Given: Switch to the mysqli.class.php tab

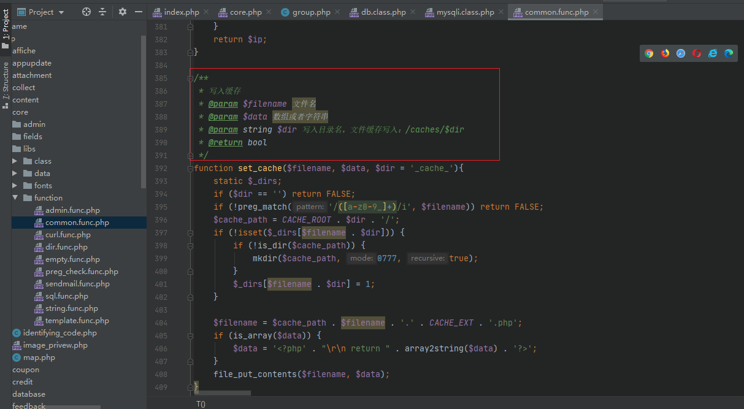Looking at the screenshot, I should (x=465, y=12).
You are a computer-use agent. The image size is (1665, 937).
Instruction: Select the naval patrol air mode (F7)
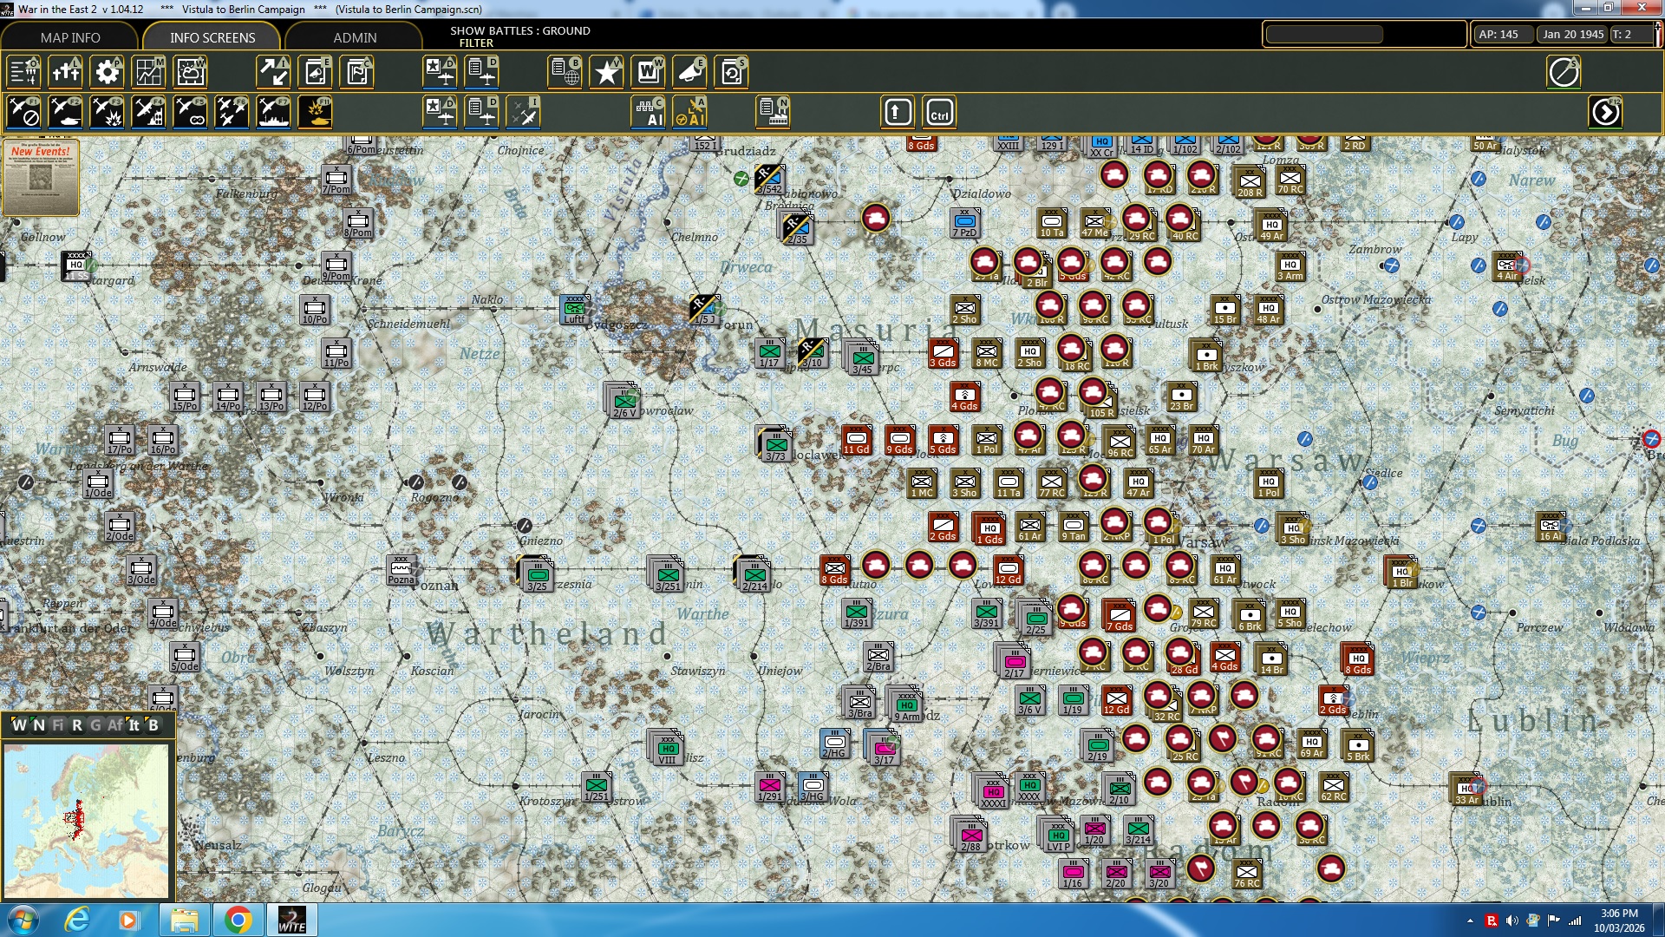274,113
--------------------
» **What to do**
Find every line in the entries above that contains the word "mode", matching case exactly, and copy each of those lines.

» **Solved problem**
Instruction: Select the naval patrol air mode (F7)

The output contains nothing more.